Individual Native Americans fare no better
In 1887 Congress passed the General Allotment Act. Prior to the Act the Tribes held the reservation land in communal ownership. Pursuant to the terms of the Allotment Act, however, ownership of certain tribal lands were granted to individual members, roughly 25 percent of the reservation was transferred in this manner. Adjudication irrigation shutdowns will include these Tribal irrigators (allottees) who hold family parcels of land. These allottees have held these lands for generations only to see their own Tribes try to shut off their water.

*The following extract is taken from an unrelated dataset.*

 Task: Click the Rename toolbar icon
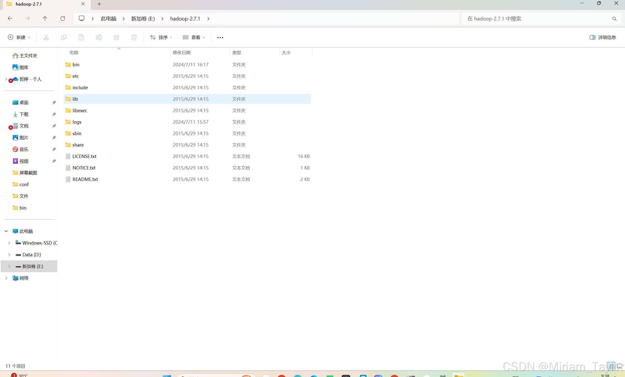coord(99,37)
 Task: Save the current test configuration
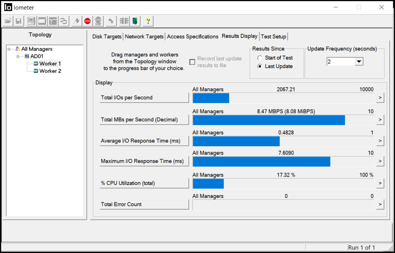[18, 21]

At the many public meetings throughout the basin we hear how individual Native Americans are also victims of the water shutdown and we are genuinely sympathetic. Individual Native Americans are our friends, neighbors and coworkers. We know that many Tribal members would rather have available funds spent on healthcare, housing, and education. Instead it is being spent on efforts to destabilize our shared agricultural economy.
The good news
Klamath project irrigators are designing multimillion dollar fish screens as part of an aggressive program to install screens and ladders wherever necessary. We all are proud of this because Water for Life was a leader in getting state cost share programs for fish screening.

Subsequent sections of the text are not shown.